> _GOAL OF THE EXERCISE_
Set down the records exactly as they stand, except for any pictures, which you should omit.

---------- RECORDS FOR THIS EXERCISE

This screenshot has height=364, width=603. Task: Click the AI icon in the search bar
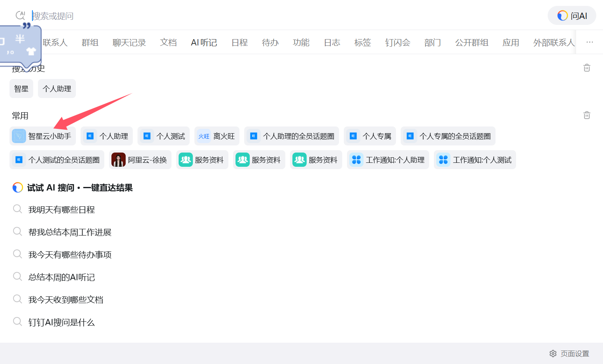pos(20,15)
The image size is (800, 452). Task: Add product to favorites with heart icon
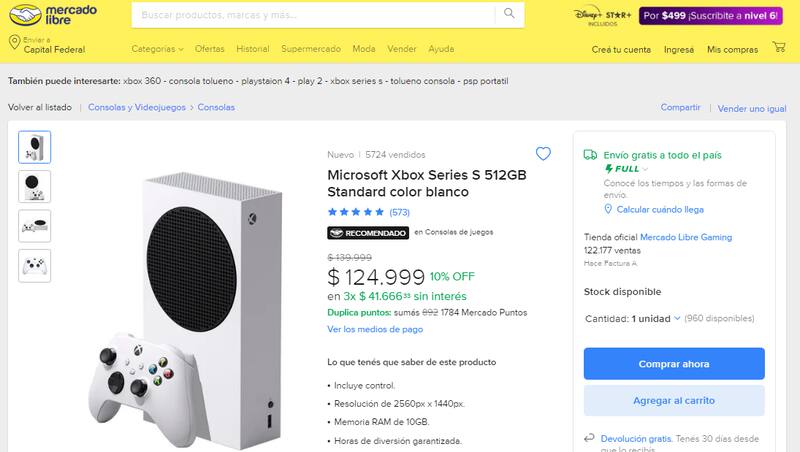point(543,154)
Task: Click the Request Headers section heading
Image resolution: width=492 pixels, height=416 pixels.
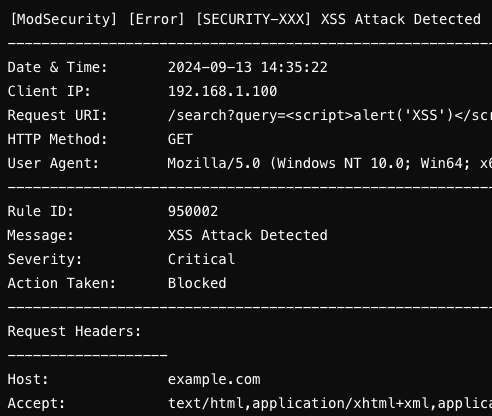Action: tap(74, 331)
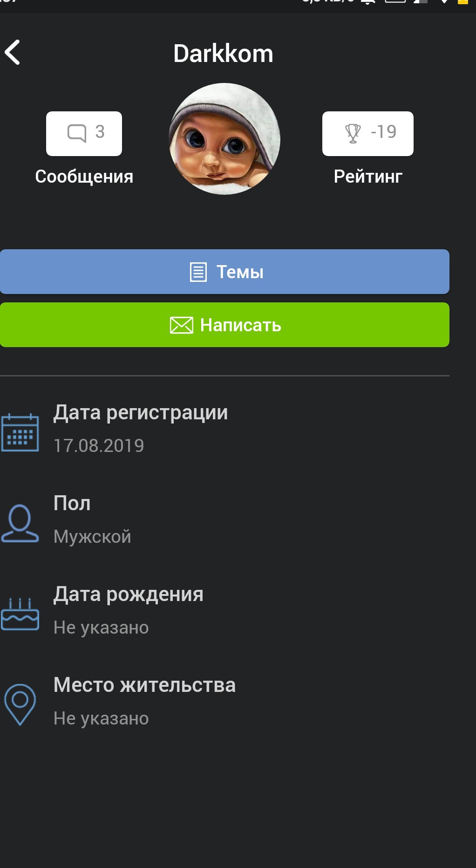Tap the Дата рождения heading
Image resolution: width=476 pixels, height=868 pixels.
[129, 595]
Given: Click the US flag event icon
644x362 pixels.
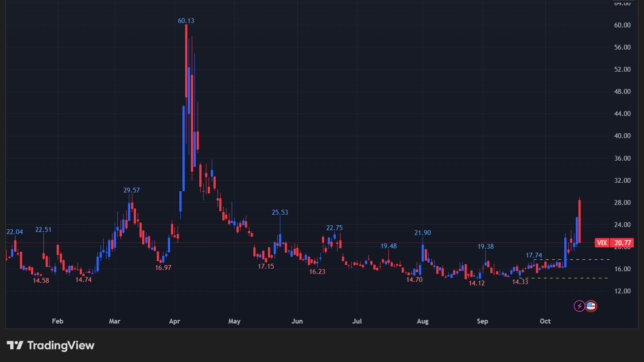Looking at the screenshot, I should tap(591, 306).
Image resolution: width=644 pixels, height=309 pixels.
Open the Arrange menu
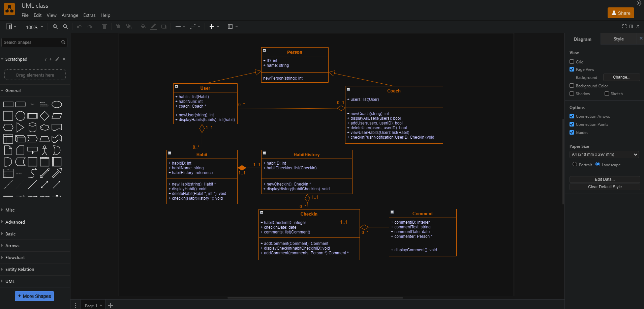70,15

--------------------

> _PROBLEM SOLUTION_
This screenshot has height=364, width=603. Task: Click the AI icon in the search bar
pos(20,15)
The image size is (800, 452). Task: Add product to favorites with heart icon
point(543,154)
Task: Click the Request Headers section heading
Image resolution: width=492 pixels, height=416 pixels.
Action: tap(74, 331)
Tap the Дата рождения heading
Image resolution: width=476 pixels, height=868 pixels.
[129, 595]
Given: Click the US flag event icon
644x362 pixels.
Looking at the screenshot, I should tap(591, 306).
Image resolution: width=644 pixels, height=309 pixels.
Open the Arrange menu
70,15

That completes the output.